I’m not sure if it’s a reaction to my articles on Glenfiddich and Jack Daniel’s posted to TasteTO last fall, or just a general increase in the number of tasting events being held and promo samples being sent out. But whatever the reason, I’ve seen a serious spike in pitches to do stories on whisky recently – so much of a spike that I have quite a backlog of notes and samples to get through and write up.
While it might be a bit optimistic of me given my usual track record with these sort of things, I’m going to attempt to do a series of daily posts this week covering the various whiskies I’ve sipped and savoured in the past couple of months. I’ll note right up front that even though I love the stuff, I’m far from being a whisky expert, but one of the reasons I want to do this series and future articles on the topic is to help myself learn more about wide variety of whiskies and other related spirits that are out there.
First up is the series is Gibson’s Finest, a Canadian whisky that I’d never tried before a tasting a couple of months back. The history of Gibson’s is long and complicated, and rather than trying to recap it here, I’ll just mention that the brand is currently owned by William Grant & Sons (also owner of Glenfiddich, Balvenie, and many other whisky and spirit brands), and direct those who would like to know more to this post on the excellent website Canadian Whisky that gives the whole story.

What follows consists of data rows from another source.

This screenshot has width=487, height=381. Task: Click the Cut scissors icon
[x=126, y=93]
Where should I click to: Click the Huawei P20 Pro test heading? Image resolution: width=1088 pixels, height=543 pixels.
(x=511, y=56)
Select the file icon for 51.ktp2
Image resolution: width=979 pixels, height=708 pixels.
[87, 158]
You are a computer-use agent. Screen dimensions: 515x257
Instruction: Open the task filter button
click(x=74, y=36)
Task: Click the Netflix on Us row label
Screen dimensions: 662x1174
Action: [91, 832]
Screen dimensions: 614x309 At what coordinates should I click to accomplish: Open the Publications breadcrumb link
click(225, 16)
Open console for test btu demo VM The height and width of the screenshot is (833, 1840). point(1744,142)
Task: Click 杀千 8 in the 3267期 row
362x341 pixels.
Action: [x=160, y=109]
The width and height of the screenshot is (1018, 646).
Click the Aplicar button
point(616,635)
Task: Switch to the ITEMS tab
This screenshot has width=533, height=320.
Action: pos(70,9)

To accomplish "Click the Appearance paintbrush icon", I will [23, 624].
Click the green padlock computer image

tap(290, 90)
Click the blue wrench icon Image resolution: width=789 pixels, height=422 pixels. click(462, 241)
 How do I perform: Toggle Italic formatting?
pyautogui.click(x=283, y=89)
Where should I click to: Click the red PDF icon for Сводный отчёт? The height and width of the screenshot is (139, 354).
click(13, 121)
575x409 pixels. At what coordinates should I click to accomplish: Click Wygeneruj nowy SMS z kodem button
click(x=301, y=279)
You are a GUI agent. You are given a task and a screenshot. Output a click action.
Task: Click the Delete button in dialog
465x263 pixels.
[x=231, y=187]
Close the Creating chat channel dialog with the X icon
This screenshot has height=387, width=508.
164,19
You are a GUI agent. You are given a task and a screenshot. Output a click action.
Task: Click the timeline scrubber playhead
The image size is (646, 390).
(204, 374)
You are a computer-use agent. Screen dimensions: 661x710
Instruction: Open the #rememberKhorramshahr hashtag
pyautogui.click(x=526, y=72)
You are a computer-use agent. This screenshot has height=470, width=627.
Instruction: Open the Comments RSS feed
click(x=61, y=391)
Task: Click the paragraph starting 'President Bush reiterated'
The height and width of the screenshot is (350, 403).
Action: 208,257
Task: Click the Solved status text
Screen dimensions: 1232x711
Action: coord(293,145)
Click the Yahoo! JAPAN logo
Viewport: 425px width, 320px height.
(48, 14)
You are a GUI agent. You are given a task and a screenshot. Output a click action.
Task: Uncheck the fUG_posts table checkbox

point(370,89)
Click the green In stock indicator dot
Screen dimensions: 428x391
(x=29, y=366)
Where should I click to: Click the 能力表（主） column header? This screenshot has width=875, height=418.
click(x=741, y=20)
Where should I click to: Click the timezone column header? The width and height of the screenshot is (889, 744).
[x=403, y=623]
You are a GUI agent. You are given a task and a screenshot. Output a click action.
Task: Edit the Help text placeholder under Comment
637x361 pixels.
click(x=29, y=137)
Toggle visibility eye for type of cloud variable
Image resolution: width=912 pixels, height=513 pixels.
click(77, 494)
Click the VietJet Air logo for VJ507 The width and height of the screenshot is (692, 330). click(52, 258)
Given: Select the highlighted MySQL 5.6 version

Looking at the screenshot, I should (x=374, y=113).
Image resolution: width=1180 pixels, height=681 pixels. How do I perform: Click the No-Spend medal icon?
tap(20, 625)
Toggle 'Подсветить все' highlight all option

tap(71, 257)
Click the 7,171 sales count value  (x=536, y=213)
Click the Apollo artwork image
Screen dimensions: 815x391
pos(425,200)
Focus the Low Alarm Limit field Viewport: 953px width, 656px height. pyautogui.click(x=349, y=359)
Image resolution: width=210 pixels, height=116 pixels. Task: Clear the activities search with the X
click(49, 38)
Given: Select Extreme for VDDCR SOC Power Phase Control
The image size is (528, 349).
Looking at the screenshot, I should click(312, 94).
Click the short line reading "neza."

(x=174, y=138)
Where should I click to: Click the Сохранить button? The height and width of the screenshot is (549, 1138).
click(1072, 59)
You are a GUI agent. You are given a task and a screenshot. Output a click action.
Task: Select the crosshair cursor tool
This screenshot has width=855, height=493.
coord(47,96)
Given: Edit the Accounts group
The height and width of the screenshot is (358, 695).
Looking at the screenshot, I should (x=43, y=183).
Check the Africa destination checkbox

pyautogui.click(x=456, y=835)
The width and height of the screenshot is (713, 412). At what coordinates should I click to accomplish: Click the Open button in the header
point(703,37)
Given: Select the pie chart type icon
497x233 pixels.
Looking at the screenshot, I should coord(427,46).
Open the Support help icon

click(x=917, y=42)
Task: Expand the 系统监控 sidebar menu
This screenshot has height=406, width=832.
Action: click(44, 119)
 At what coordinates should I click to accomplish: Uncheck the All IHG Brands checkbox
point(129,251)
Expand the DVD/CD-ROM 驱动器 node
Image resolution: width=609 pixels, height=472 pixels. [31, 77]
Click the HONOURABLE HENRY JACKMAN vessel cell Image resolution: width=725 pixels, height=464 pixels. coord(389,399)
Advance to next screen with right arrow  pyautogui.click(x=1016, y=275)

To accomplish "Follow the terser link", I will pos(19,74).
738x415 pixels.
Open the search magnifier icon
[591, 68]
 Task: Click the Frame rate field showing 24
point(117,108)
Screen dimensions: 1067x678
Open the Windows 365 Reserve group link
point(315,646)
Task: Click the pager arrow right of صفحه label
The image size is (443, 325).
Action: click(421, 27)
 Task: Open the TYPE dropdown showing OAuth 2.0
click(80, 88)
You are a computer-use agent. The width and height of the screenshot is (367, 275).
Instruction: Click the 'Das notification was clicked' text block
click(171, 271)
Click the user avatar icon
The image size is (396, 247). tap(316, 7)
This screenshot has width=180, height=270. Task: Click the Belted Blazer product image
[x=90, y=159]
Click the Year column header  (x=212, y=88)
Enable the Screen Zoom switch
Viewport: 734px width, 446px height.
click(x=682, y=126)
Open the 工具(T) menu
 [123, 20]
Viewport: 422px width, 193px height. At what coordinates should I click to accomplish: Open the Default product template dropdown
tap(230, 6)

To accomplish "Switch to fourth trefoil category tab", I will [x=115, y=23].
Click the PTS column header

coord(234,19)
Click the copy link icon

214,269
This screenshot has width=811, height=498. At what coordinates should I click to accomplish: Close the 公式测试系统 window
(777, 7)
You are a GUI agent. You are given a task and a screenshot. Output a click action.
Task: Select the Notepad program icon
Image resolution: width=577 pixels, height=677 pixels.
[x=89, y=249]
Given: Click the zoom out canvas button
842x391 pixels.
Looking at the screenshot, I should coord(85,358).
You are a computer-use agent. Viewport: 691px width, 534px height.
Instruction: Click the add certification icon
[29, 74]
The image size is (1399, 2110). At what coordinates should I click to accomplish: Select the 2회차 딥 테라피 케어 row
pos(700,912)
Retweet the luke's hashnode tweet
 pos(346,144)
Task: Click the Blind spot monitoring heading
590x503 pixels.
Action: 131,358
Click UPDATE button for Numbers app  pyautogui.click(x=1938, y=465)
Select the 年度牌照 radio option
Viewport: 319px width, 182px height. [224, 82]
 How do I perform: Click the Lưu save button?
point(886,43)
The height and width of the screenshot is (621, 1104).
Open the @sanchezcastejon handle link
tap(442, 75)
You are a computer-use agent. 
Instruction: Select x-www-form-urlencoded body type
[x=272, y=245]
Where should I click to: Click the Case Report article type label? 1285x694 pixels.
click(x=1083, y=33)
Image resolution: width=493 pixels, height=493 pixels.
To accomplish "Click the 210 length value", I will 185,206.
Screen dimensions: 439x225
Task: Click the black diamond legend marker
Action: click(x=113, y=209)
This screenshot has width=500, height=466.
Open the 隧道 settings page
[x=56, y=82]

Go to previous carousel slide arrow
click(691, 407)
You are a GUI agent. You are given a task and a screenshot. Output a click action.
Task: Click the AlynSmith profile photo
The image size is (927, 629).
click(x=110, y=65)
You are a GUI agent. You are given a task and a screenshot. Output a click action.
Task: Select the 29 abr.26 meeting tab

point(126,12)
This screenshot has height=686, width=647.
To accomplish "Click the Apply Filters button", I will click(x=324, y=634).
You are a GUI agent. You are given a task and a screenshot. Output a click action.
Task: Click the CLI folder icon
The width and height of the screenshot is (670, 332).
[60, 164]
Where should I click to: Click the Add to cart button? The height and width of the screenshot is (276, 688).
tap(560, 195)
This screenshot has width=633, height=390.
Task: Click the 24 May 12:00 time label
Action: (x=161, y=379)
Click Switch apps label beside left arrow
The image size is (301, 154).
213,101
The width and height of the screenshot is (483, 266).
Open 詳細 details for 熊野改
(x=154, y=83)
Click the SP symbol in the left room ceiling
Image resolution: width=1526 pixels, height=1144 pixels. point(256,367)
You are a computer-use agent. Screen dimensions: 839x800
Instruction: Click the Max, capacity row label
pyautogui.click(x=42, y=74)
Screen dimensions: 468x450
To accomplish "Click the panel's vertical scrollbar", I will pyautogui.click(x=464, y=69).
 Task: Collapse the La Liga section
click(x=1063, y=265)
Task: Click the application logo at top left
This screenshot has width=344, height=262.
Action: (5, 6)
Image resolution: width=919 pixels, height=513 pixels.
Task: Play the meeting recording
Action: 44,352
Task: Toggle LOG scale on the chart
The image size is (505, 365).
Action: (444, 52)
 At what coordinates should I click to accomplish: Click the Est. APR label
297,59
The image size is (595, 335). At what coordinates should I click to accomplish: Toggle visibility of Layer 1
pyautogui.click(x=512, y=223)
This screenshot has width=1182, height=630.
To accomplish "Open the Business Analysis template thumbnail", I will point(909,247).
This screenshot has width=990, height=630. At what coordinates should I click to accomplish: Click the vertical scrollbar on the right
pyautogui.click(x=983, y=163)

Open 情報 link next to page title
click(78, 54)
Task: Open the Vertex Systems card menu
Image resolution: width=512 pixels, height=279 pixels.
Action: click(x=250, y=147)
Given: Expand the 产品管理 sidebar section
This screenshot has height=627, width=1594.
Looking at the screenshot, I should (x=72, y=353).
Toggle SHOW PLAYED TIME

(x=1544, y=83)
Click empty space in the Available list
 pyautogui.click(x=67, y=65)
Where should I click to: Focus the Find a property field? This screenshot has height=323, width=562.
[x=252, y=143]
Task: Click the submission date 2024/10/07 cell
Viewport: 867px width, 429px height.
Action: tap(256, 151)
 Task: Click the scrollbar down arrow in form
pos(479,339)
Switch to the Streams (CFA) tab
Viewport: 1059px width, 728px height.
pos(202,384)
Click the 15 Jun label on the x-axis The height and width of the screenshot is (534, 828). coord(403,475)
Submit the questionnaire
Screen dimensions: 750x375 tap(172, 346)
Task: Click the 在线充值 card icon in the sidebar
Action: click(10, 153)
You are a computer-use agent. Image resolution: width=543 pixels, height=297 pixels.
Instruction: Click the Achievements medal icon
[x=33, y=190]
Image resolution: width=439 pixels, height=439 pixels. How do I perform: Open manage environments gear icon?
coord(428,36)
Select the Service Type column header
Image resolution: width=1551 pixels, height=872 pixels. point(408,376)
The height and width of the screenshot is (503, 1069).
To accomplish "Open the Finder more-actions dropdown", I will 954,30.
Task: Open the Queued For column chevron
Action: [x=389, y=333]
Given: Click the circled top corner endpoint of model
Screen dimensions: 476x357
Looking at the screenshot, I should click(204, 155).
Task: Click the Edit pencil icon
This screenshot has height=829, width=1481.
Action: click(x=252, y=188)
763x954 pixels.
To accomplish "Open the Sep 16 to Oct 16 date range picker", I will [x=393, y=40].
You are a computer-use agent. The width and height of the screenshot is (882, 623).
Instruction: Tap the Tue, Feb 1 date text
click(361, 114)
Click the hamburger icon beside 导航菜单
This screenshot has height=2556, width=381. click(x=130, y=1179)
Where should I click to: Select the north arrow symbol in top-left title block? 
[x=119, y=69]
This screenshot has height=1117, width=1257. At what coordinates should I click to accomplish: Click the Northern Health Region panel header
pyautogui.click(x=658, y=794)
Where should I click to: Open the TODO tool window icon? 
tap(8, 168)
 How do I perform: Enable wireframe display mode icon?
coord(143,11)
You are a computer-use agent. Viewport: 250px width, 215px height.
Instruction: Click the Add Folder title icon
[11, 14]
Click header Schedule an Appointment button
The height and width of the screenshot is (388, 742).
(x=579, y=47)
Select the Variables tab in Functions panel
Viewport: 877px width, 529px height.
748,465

Held at the private barroom of The Martini Club, a cocktail consulting firm here in Toronto, the tasting had the three main whiskies in the Gibson’s range being served as straight-up tasting flights as well as in several cocktails. As it was one of the first wintry nights of the season, I broke my usual rule of going for the straight stuff first, and accepted a splash of Hot Toddy to warm up a bit when I arrived. But then it was right over to the pouring table to sample the trio in their natural state.
First on the slate was Gibson’s Finest Sterling (LCBO 189217 – $25.25/750 mL), an age statement-free blend that is described as having a “great versatility for mixing” – or in other words, not really intended for sipping straight. As it’s made primarily with corn – along with smaller portions of rye, barley and wheat – there is perhaps a fleeting kinship with Bourbon, as evidenced by the subtle notes of vanilla and oak. There’s a bit of toffee in there as well, but not much else, making this a pretty simple whisky that provides a clean slate for building cocktails upon.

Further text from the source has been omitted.